Ironically, ALL the developers working on PS4 and XB1 will both tell you the decision to use ESRAM on the XB1 is the achilles heel and is actually a hindrance rather than a help. The ability to use all memory addressable for tasks as a coherent block on PS4 is far more useful and will only hinder XB1 performance moving forward (as we are currently seeing with lower FPS on cross platform games versus what PS4 can provide).
The PS4 uses GDDR5 @ 2750MHz as system memory. DDR3 @ 3000MHz would offer only about one half of the bandwidth.
I guess your computer DDR3 system memory peaks at something as 34GB/s. The PS4 system memory peaks at 176GB/s.
how is gddr5 "beyond" the "slow" ddr memory in pcs?
I have mentioned how GDDR5 module provides twice more bandwidth than a similarly clocked DDR3 module.

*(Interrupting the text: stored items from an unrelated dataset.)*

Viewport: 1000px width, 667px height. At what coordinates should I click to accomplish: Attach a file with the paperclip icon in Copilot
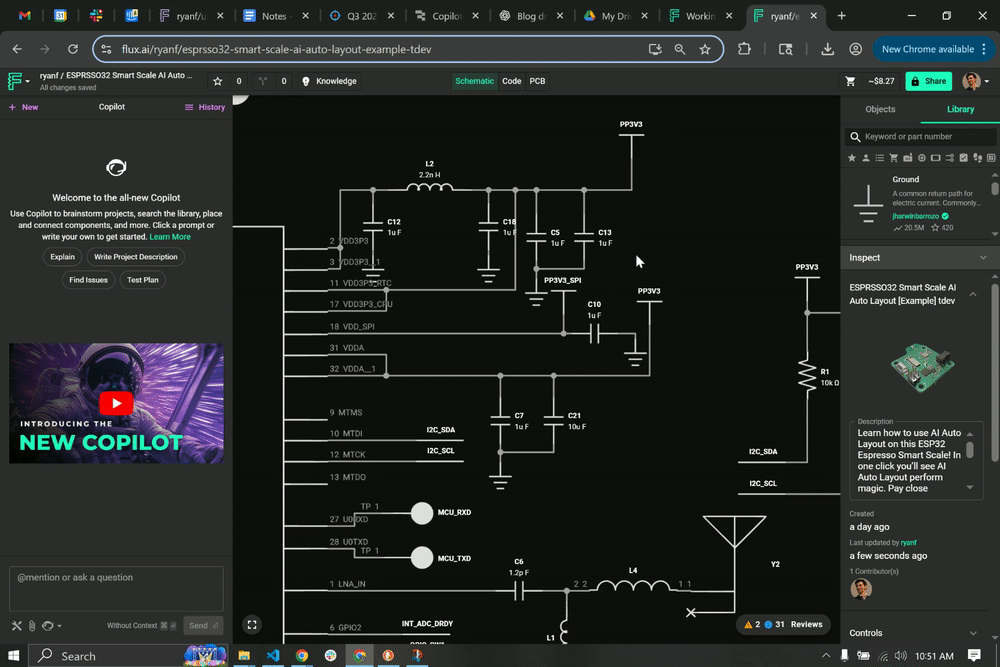coord(32,625)
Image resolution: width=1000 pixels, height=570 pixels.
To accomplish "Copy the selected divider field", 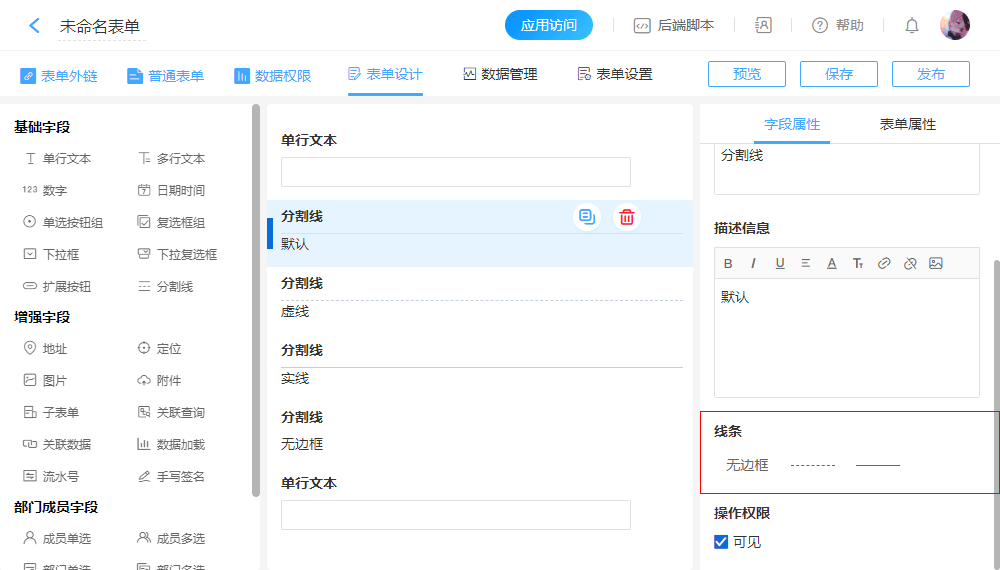I will 587,217.
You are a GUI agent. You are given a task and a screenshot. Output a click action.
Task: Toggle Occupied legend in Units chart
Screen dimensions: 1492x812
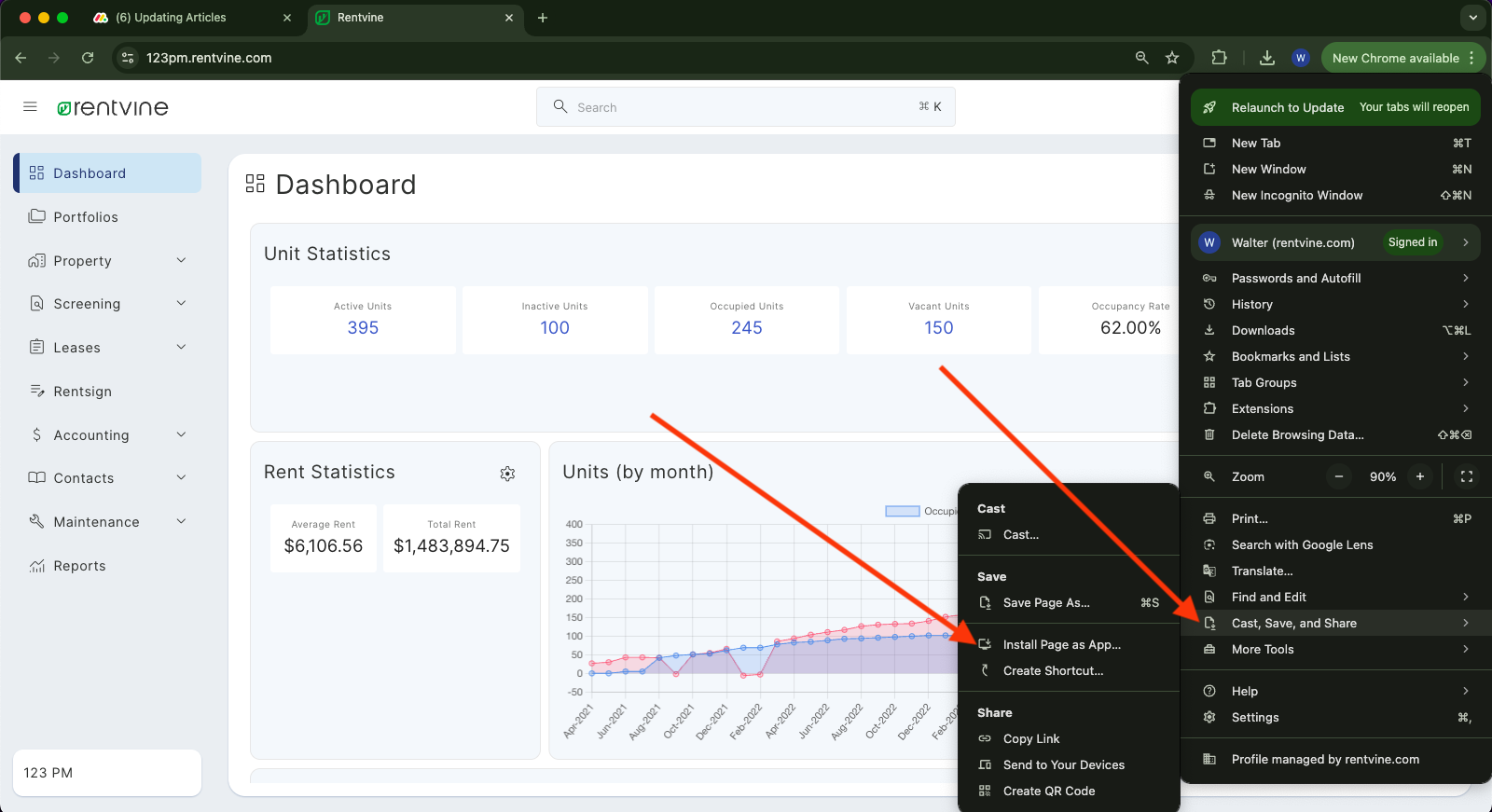[902, 511]
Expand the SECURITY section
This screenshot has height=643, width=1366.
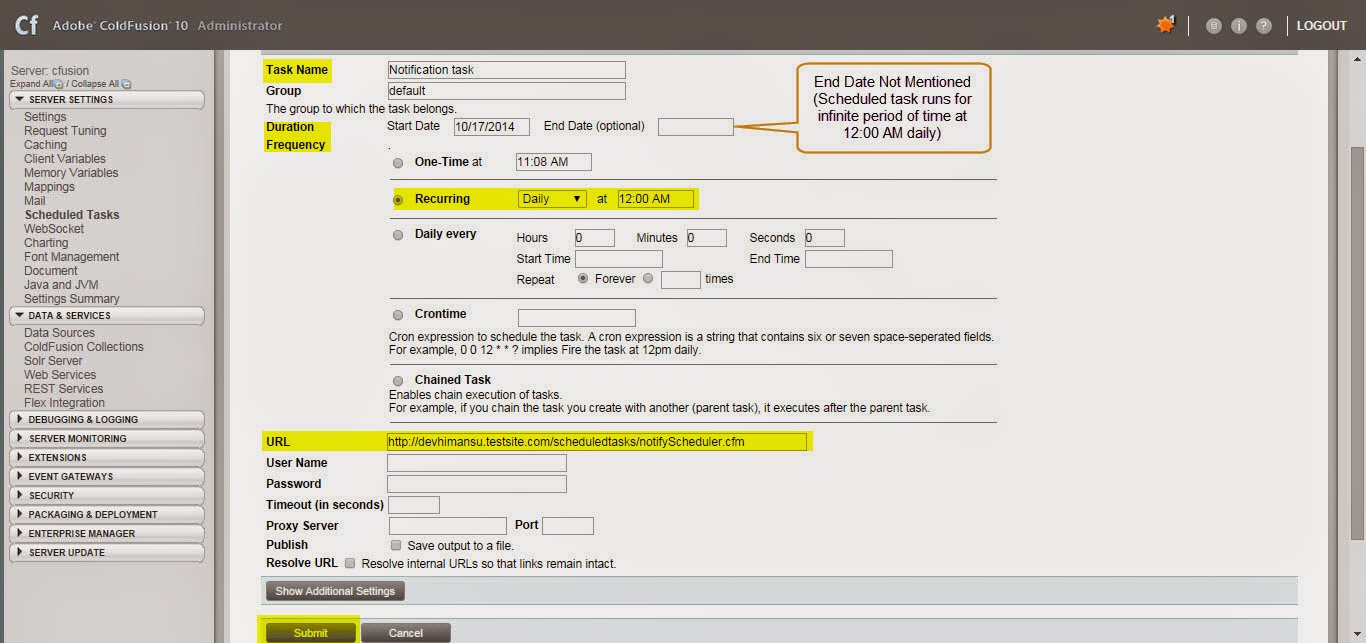pyautogui.click(x=107, y=495)
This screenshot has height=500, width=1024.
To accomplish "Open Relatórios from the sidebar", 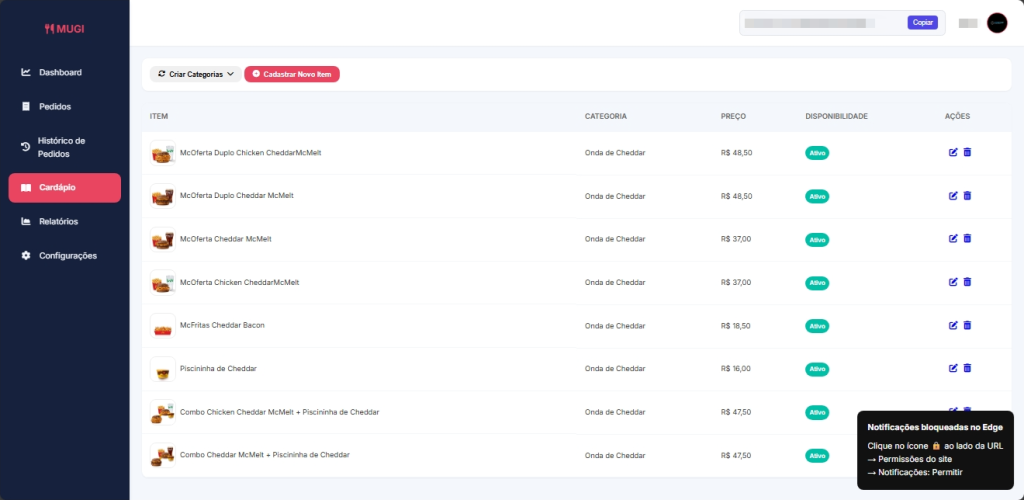I will tap(58, 221).
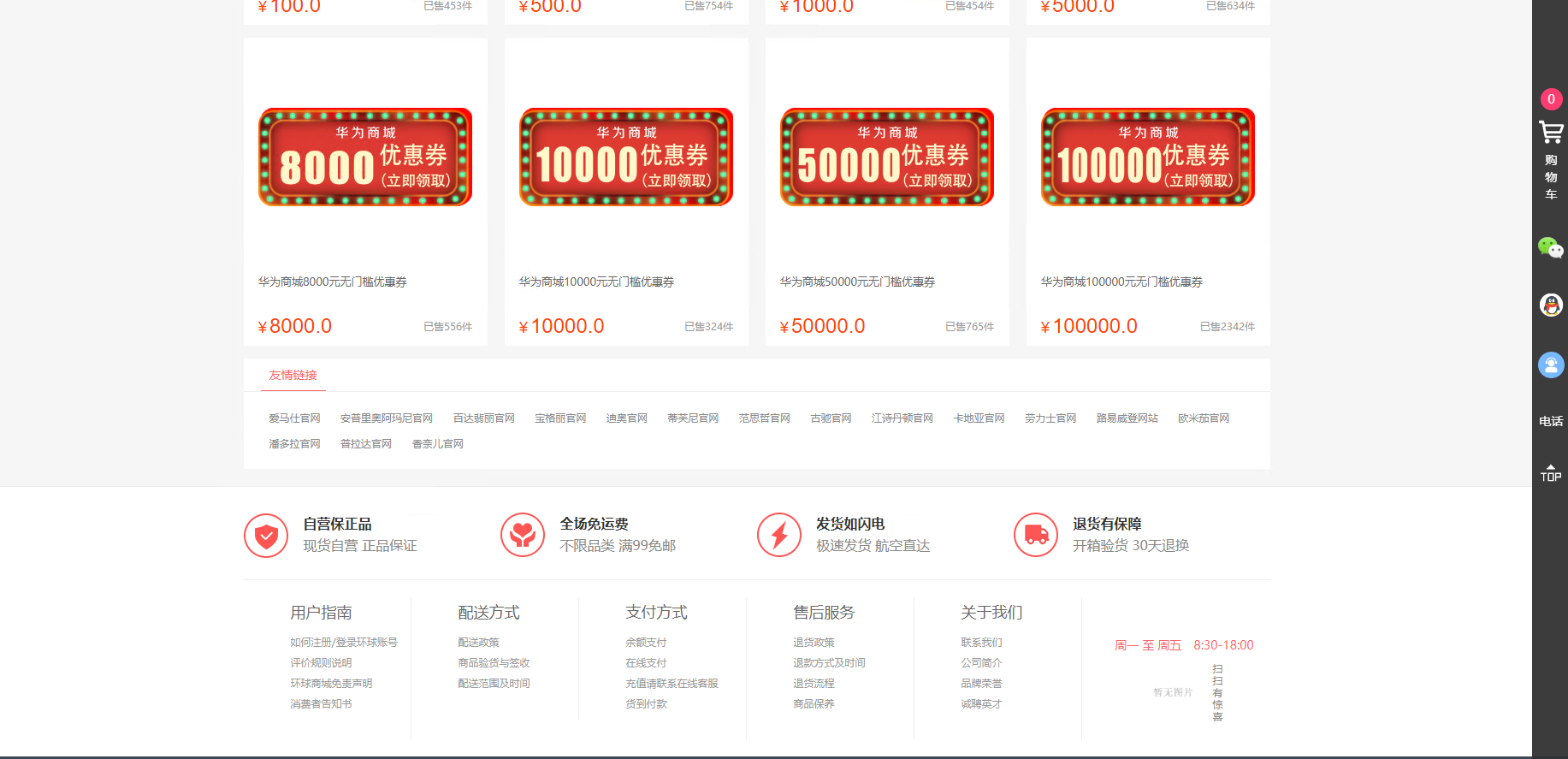Open the 退货政策 footer link
1568x759 pixels.
pos(814,643)
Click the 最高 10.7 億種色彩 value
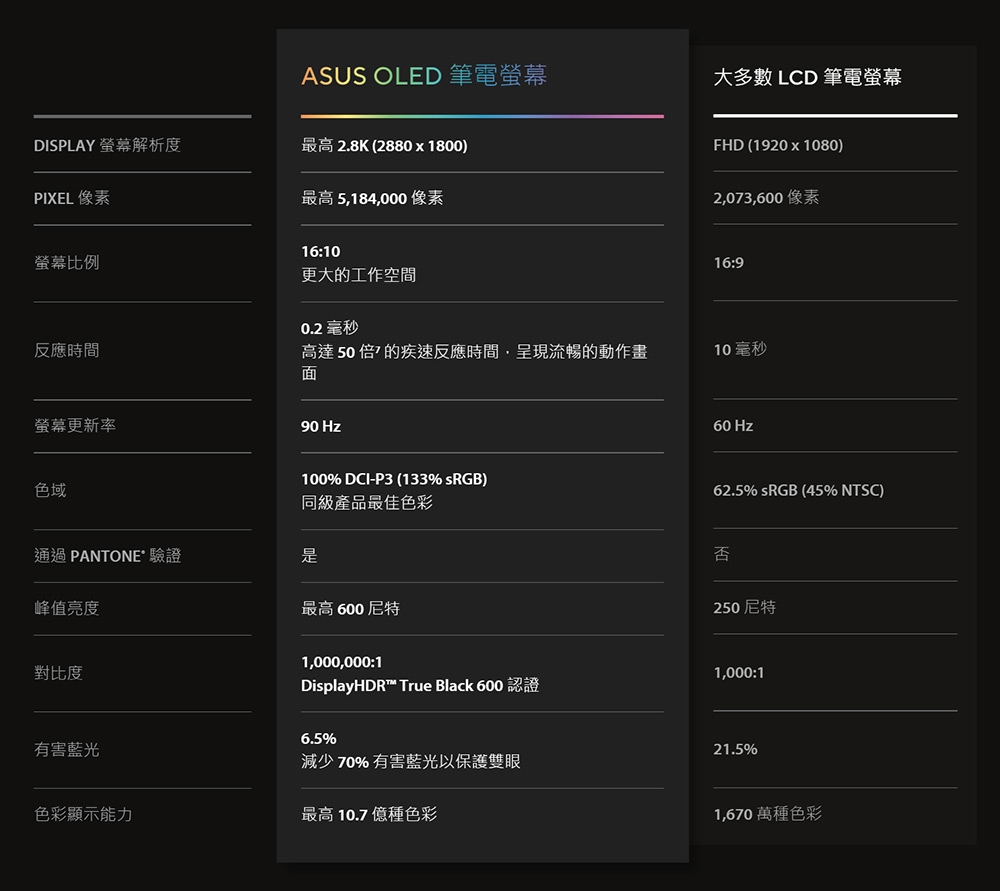 tap(369, 815)
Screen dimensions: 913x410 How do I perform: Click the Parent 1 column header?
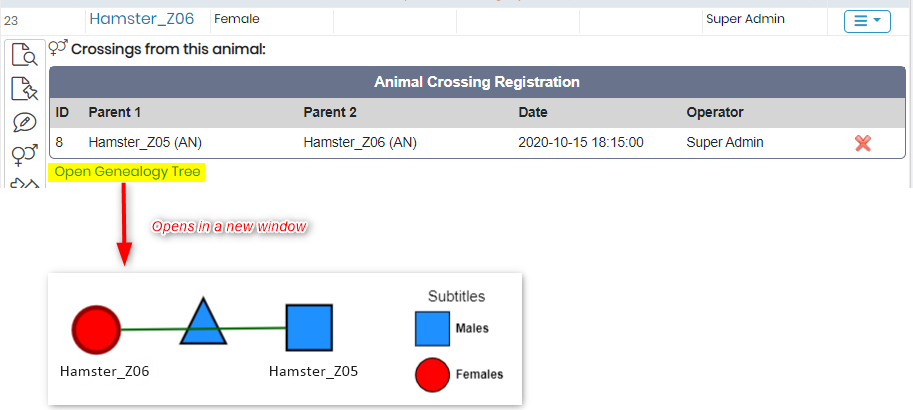coord(115,112)
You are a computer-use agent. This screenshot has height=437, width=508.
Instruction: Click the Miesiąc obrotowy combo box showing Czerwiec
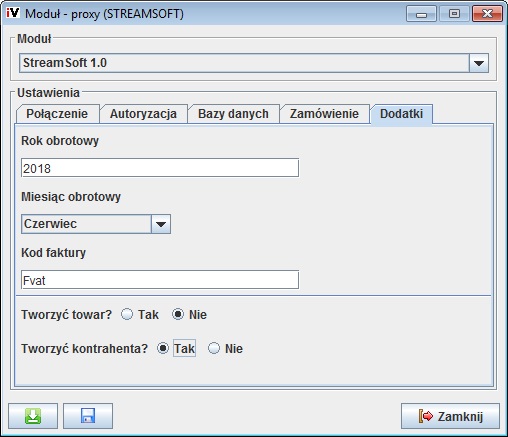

can you repost it, please? i follow this thread. i am absolutely certain that you have never mentioned how gddr5 is "beyond" the "slow" ddr memory in pcs. by that i mean that you have never provided any technical explanation on that matter. my query is sorta two-parter. part 1 - how is gddr5 beyond ddr3 i.e. what makes gddr5 so much more advanced than ddr3 in terms of technology and performance - assuming that's what you mean by "beyond". part 2 - how is ddr (i guess you mean ddr3) slower than gddr5?
My original words are quoted above in this same message. I mentioned how GDDR5 is beyond the "slow" DDR3. I didn't mention "why", but I can do it now you ask me. GDDR5 allows data to be transmitted on both peaks of the signal, this is why a single 3000MHz GDDR5 module provides double peak throughput than a single 3000MHz DDR3 module: 48GB/s vs 24GB/s, respectively.